Hä? Nein, bis jetzt nicht. Aber wie alle Dirigenten plagen mich bisweilen Rückenprobleme. Früher habe ich dagegen Alexandertechnik gemacht und Tennis gespielt. Das hilft. Heute mache ich Sit-ups, fahre Fahrrad und dirigiere die Berliner Philharmoniker, die nehmen mir buchstäblich jede Last von den Schultern. Kennen Sie diese wunderbare Geschichte von André Previn und Leonard Bernstein? Nein? „Na, wie geht’s“, fragt Bernstein den Kollegen. „Ganz gut“, antwortet Previn, „wenn ich nur diese fürchterlichen Rückenschmerzen nicht hätte.“ – „Oh“, sagt Bernstein, „ich wusste gar nicht, dass du eine so große Karriere gemacht hast.“

Ein sehr englischer Witz.

Ein sehr amerikanischer Witz!

Gibt es eigentlich Tage oder Abende, an denen Sie müde sind, richtig erschöpft?

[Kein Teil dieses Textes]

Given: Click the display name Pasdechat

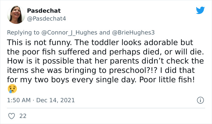Looking at the screenshot, I should tap(44, 11).
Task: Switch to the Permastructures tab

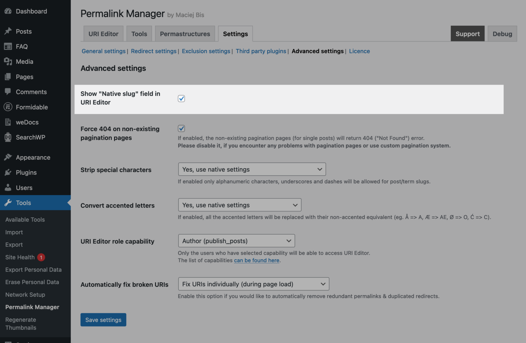Action: tap(185, 34)
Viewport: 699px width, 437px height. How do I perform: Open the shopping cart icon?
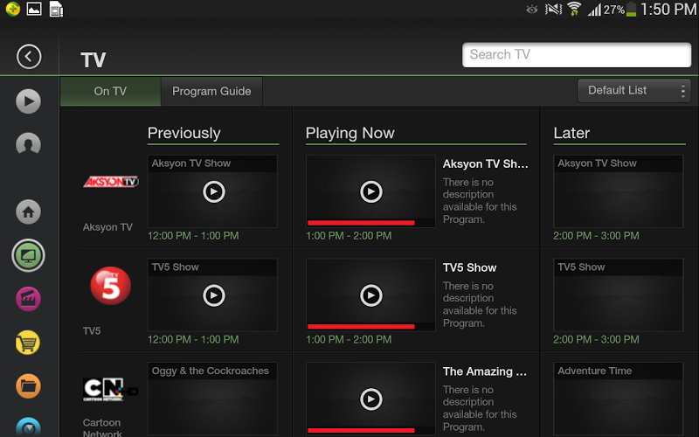(x=29, y=342)

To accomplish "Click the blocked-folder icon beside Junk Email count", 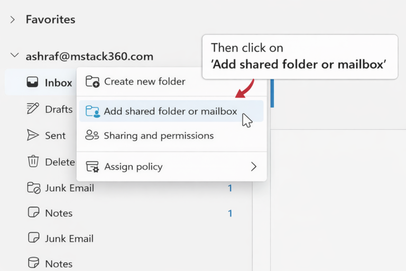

Mit über 50 hat man nicht mehr dieselbe Kraft wie mit 30 – außer man heißt Daniel Barenboim ... Mein Körper zwingt mich, mir mehr Zeit zu nehmen als früher, physisch strengt mich das Dirigieren heute mehr an. Aber der Sache selbst, der Musik bin ich nie müde, das ist ein vitaler Unterschied. Ich brauche jetzt mehr Zeit für mich, in der ich mich mit ganz anderen Dingen beschäftige, in der ich reise, die Welt sehe, um meine Energiereserven wieder aufzuladen.

Ist Leidenschaft eine Frage der Haltung, der Lebenseinstellung? Dirigieren Sie mit derselben Inbrunst Beethoven oder Anton Webern, wie Sie Frühstück machen oder mit Ihrem zweijährigen Sohn spielen?

Schauen Sie, ich komme aus Liverpool, aus dem Norden Englands. Menschen aus Liverpool können Sie nicht fragen, wie viel Leidenschaft sie in ihr Frühstück stecken …

Wieso, was isst der Liverpudlian denn am Morgen?

No comment. Nein, ernsthaft, ohne Leidenschaft ist die Welt nichts. Und wer keine Leidenschaft aufbringt, ist im Grunde arm dran.

Fehlt Ihnen Ihre englische Heimat?

Die Sprache, ja, die vermisse ich manchmal. Weniger das englische Brot und auch nicht die Monarchie. Aber die Sprache. Und die Art, eine heikle Situation mit Humor zu bereinigen. Das weiß das Orchester übrigens inzwischen sehr gut zu lesen. Wenn Simon während der Probe einen Scherz macht, dann bedeutet das nicht, dass sich alle entspannt zurücklehnen dürfen, sondern ganz im Gegenteil, dass es etwas zu bewältigen gilt, eine Klippe zu umschiffen.

Und diese Scherze macht – Dr. Jekyll?

Absolut! Dr. Jekyll bereitet das Feld für Mr. Hyde. Und zwar auf Augenhöhe. Denn ohne Leben keine Kunst.